→ Excerpted passage
* BEGIN *

Supervisors: Prof. Timo Gerkmann (UHH), Dr. Guido Nolte (UKE)

Proposal 2: Phase-Aware Speech Enhancement

The ease of speech understanding in noise degrades greatly with decreasing signal-to-noise ratios. This effect is even more severe for hearing impaired people, hearing aid users and cochlear implant users. Noise reduction algorithms aim at reducing the noise to facilitate speech communication. This is particularly difficult when the noise signal is highly variant.

Many speech enhancement algorithms are based on a representation of the noisy speech signal in the short-time Fourier transform domain (STFT) domain. In this domain, speech is represented by the STFT magnitude and the STFT phase. In the last two decades research in speech enhancement algorithms mainly focused on improving the STFT magnitude, while the STFT phase was left unchanged. However, more recently, researchers pointed out that phase processing may improve speech enhancement algorithms further.

This thesis aims at implementing, analyzing and developing algorithms for phase processing. The overall goal is to obtain intelligible, high quality speech signals even from heavily distorted recordings in real-time. Of special interest in this context are the robust estimation of the clean speech phase from the noise-corrupted recording, the interplay between the traditional enhancement of spectral amplitudes and the recent developments in spectral phase enhancement, as well as the potential of modern machine learning techniques like deep learning.

First, existing approaches will be implemented and analyzed with respect to their strengths and weaknesses. Starting from this, new concepts to push the limits of the current state-of-the-art will be developed and realized. Finally, the derived algorithm(s) will evaluated and compared to existing approaches by means of instrumental measures and listening experiments. Depending on the outcome of this work, we encourage and strive for a publication of the results at a scientific conference or journal.

Experience and basic knowledge of signal processing are definitely helpful but not mandatory.

Contact: Tal Peer, Prof. Timo Gerkmann (UHH)

Proposal 3: Sound Source Localization and Tracking

Humans are remarkably skilled at localizing sound sources in complex acoustic environments. This ability is largely due to spatial cues, such as time and level differences, that our brain can interpret. In technical systems, microphone arrays enable similar spatial processing, allowing algorithms to estimate the positions of speakers and track them over time. Accurate and low-latency speaker tracking is a key component in many downstream applications, such as steering spatially selective filters (SSFs) that enhance a specific target speaker in multi-speaker scenarios.

* END *

→ Source data
* BEGIN *

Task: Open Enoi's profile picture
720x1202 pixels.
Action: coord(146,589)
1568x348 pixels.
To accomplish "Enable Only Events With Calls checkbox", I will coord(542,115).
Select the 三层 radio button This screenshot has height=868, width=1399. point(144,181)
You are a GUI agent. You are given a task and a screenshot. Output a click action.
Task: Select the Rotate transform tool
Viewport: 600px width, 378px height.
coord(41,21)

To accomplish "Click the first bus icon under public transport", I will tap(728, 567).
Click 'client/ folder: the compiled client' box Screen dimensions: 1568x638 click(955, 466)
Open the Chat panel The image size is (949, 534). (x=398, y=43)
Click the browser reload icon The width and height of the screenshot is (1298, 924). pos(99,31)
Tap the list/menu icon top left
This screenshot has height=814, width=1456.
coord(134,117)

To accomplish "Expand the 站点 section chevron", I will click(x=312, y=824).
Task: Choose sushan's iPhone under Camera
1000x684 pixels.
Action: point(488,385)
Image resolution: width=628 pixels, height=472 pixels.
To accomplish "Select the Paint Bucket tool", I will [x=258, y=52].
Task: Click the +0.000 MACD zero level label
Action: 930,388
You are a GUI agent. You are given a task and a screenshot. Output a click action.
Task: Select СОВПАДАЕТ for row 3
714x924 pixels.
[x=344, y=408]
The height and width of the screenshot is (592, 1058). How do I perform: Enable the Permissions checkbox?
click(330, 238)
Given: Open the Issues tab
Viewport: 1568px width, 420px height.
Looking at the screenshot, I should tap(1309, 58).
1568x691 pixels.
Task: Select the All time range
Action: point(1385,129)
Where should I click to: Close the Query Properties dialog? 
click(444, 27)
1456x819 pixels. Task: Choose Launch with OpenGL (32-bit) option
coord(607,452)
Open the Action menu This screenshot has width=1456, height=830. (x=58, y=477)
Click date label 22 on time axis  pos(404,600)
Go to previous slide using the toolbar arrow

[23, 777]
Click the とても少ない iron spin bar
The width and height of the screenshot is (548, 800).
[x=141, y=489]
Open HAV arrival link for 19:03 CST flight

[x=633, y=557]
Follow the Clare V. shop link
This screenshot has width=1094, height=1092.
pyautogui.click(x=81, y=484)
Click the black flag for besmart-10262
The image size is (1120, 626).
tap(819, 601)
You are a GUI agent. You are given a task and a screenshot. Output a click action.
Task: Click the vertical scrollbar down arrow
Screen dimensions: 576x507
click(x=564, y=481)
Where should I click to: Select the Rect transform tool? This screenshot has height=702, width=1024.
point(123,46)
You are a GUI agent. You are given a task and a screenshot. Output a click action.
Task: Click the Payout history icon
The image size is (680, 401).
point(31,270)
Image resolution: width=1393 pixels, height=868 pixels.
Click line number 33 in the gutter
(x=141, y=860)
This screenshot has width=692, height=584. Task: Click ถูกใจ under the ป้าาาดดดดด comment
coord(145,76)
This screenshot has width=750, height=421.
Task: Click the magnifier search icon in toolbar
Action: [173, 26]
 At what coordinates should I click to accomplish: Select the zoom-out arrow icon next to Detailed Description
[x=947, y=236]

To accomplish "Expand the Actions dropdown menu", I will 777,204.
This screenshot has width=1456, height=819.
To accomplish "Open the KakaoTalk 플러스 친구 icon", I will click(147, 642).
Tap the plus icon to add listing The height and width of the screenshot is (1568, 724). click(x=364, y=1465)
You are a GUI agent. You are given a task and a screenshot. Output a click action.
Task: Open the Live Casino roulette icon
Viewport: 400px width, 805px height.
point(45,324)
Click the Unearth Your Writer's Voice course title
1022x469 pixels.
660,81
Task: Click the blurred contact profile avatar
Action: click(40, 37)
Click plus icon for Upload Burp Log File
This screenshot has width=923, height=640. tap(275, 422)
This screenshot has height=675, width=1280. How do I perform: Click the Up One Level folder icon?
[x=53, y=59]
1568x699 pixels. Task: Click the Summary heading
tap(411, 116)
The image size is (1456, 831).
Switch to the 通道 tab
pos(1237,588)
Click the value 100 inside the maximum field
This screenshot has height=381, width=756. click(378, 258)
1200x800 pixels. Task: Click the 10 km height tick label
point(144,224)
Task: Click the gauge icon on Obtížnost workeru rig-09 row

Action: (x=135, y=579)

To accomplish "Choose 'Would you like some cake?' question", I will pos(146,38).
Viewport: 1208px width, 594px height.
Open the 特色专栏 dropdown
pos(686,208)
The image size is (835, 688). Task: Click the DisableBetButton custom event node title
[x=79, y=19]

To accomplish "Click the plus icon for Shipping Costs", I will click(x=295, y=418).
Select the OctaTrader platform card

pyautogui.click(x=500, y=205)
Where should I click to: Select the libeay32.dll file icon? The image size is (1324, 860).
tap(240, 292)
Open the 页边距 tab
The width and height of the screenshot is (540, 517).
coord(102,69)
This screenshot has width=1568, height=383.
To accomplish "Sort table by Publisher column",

* END *

→ Given exercise 1
According to the thesis proposals, why is accurate, low-latency speaker tracking important?
→ Given exercise 2
From the listing, write out word for word everything from the line containing "Click the black flag for besmart-10262" down to the line containing "(x=141, y=860)".

→ Correct output 1
It is a key component in many downstream applications. One example is steering spatially selective filters (SSFs) that enhance a specific target speaker in multi-speaker scenarios.

→ Correct output 2
Click the black flag for besmart-10262
The image size is (1120, 626).
tap(819, 601)
You are a GUI agent. You are given a task and a screenshot. Output a click action.
Task: Click the vertical scrollbar down arrow
Screen dimensions: 576x507
click(x=564, y=481)
Where should I click to: Select the Rect transform tool? This screenshot has height=702, width=1024.
point(123,46)
You are a GUI agent. You are given a task and a screenshot. Output a click action.
Task: Click the Payout history icon
The image size is (680, 401).
point(31,270)
Image resolution: width=1393 pixels, height=868 pixels.
Click line number 33 in the gutter
(x=141, y=860)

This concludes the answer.